Les concessions proposées


Pachinian a indiqué sa volonté d'accepter les demandes de Bakou concernant le retrait inconditionnel des troupes arméniennes des zones contestées de la province de Tavush, situées le long de la frontière de facto avec l'Azerbaïdjan. Ces zones comprennent quatre colonies abandonnées qui étaient occupées par l'Arménie depuis la guerre du Haut-Karabakh dans les années 1990.

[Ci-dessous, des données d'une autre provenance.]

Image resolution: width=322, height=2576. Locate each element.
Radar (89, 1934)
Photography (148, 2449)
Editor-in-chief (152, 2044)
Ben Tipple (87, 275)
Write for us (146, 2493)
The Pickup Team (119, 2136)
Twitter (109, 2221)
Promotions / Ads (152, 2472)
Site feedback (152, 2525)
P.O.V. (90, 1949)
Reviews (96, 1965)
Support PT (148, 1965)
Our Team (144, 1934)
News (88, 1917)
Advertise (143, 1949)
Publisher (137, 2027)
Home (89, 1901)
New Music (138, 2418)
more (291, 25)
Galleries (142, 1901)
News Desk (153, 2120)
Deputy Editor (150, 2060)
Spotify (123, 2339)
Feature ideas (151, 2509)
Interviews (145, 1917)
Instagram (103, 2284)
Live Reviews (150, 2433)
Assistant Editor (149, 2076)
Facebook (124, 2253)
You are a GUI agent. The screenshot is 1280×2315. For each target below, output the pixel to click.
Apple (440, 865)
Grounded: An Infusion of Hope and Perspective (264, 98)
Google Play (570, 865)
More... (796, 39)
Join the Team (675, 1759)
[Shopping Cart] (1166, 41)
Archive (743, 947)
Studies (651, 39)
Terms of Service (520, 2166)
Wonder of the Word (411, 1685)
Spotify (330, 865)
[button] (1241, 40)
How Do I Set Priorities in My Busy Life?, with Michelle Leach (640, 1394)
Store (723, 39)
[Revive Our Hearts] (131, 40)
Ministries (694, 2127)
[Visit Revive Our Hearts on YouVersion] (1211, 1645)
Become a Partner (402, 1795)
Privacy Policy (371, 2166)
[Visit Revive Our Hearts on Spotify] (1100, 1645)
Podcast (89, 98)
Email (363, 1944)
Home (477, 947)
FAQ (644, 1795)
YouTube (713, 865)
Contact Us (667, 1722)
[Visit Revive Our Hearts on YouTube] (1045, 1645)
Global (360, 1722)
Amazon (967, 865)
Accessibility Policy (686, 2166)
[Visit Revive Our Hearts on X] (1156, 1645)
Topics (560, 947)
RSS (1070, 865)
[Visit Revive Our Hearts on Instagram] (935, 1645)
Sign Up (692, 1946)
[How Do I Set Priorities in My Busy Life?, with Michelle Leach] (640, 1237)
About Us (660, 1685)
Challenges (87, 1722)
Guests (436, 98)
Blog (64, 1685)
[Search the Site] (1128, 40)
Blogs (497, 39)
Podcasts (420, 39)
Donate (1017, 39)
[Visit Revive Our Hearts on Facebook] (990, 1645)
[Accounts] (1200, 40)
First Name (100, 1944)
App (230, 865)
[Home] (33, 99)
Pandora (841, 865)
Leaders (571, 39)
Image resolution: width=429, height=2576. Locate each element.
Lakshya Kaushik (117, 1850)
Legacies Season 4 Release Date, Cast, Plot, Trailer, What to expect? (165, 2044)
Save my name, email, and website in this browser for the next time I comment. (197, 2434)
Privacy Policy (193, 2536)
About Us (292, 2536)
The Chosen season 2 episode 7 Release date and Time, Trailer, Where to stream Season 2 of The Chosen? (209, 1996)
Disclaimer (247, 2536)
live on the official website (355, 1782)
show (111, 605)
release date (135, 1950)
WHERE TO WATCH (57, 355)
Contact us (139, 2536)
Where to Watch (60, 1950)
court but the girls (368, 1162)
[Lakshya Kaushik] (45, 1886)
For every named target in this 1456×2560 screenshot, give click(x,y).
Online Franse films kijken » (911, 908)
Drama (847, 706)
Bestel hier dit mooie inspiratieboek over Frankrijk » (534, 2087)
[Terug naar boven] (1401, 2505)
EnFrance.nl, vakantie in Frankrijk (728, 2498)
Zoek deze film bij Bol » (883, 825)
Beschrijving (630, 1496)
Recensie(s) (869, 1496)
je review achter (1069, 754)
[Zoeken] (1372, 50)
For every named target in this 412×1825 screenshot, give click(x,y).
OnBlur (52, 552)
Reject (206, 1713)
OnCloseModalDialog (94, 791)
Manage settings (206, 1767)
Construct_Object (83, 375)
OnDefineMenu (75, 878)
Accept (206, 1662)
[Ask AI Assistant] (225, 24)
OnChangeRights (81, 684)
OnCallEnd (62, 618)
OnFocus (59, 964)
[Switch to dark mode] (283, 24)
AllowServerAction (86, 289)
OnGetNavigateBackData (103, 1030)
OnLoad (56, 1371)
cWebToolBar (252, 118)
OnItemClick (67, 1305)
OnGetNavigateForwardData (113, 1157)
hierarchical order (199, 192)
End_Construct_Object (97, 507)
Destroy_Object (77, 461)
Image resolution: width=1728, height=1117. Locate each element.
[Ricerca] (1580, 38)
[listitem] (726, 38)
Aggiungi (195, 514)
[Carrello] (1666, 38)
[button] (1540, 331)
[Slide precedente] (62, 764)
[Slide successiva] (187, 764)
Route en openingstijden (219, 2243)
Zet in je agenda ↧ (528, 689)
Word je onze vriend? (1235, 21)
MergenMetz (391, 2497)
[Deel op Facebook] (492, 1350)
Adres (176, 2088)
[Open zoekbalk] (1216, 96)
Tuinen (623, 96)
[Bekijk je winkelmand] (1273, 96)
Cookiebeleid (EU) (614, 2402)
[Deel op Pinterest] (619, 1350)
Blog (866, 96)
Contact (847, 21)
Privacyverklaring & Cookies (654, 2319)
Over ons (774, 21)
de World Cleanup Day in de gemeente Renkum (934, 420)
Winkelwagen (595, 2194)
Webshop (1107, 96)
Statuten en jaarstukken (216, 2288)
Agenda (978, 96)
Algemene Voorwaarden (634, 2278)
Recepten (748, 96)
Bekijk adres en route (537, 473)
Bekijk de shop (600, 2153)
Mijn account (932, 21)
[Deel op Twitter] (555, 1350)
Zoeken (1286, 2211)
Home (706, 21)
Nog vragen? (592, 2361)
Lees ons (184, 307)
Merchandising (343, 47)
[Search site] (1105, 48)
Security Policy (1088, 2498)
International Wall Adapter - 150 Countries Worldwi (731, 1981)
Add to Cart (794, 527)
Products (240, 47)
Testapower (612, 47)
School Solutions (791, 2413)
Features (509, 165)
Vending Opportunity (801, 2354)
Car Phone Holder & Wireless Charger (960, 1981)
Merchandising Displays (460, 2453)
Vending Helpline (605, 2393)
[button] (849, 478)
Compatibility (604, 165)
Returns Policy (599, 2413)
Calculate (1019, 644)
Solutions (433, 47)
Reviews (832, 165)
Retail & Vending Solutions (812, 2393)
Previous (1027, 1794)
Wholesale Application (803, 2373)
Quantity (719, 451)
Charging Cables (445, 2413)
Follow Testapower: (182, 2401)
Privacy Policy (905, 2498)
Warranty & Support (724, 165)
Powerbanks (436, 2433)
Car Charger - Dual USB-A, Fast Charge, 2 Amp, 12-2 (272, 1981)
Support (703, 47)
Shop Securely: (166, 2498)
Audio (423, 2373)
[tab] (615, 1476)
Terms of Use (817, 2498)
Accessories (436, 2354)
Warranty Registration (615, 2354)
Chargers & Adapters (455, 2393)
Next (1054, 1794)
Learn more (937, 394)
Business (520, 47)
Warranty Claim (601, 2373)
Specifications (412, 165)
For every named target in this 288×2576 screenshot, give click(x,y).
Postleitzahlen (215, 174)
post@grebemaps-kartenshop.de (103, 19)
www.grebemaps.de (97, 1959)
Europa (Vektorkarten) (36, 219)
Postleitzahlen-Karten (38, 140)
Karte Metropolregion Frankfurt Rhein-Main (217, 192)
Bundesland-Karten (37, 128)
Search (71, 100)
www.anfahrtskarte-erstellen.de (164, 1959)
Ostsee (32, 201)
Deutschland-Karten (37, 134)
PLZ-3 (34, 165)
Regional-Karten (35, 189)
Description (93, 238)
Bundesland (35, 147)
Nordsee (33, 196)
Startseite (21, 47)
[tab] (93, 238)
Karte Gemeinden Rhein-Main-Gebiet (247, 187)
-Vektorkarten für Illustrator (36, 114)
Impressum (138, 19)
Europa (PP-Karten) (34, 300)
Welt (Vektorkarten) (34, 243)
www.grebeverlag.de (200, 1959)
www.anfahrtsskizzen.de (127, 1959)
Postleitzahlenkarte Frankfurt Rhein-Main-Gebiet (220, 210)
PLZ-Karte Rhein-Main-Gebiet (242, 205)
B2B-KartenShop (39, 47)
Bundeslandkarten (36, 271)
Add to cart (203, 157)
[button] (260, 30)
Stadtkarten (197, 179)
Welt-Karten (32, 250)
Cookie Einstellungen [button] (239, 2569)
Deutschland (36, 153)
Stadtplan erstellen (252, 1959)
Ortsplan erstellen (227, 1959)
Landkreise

Les raisons avancées par Pachinian


Pachinian affirme que ces concessions sont nécessaires pour éviter une guerre avec l'Azerbaïdjan. Il soutient que l'Arménie ne peut pas se permettre un autre conflit et qu'il est préférable de faire des compromis territoriaux pour garantir la paix. Il indique également que la frontière arménienne dans cette zone doit être ajustée pour que les infrastructures vitales ne soient pas exposées à des attaques azerbaïdjanaises.


Les préoccupations des habitants


Les habitants des villages frontaliers de Tavush sont profondément préoccupés par les implications de ces concessions. Ils craignent de perdre l'accès à leurs terres, d'être coupés du reste du pays et de devenir plus vulnérables aux incursions azerbaïdjanaises. Ils estiment que le retrait des troupes arméniennes affaiblira les défenses de la région et mettra leur sécurité en danger.


L'opposition de l'opposition arménienne


Les dirigeants de l'opposition arménienne ont fermement condamné les concessions proposées par Pachinian. Ils soutiennent que ces mesures auront de graves conséquences pour la sécurité nationale et qu'elles affaibliront le pays face à l'agression azerbaïdjanaise. Ils affirment que le retrait des troupes arméniennes ne dissuadera pas l'Azerbaïdjan de nouvelles attaques et qu'il pourrait au contraire l'enhardir.


Les implications stratégiques


Les zones contestées de Tavush sont stratégiquement importantes car elles se situent le long de l'une des principales autoroutes reliant l'Arménie à la Géorgie et d'un gazoduc fournissant du gaz naturel russe à l'Arménie. Pachinian a déclaré que ces infrastructures devront être réacheminées pour qu'elles traversent le territoire de jure de l'Arménie, une tâche qui serait difficile et prendrait beaucoup de temps.


Les risques pour la sécurité de Tavush


Le retrait des zones frontalières porterait atteinte à l'intégrité des défenses de la frontière arménienne à Tavush. Les troupes azerbaïdjanaises pourraient alors constituer une menace plus grave pour la sécurité de cette province et de la province voisine de Lori.


Les conséquences pour la province de Syunik


Pachinian avait déjà ordonné le retrait unilatéral des troupes arméniennes des zones frontalières contestées dans la province de Syunik, au sud-est, à la suite de la guerre du Haut-Karabakh en 2020. Cependant, cela n'a pas empêché les forces azerbaïdjanaises d'attaquer Syunik et d'y réaliser des gains territoriaux en 2021 et 2022.


Conclusion


La proposition de Pachinian de céder davantage de territoires à l'Azerbaïdjan est un sujet controversé qui soulève de graves inquiétudes quant à la sécurité nationale de l'Arménie. Les habitants des communautés frontalières, l'opposition arménienne et les experts militaires ont tous exprimé leurs doutes sur la sagesse de cette décision. Il reste à voir si Pachinian pourra apaiser ces inquiétudes et obtenir le soutien du peuple arménien pour sa politique de concessions territoriales.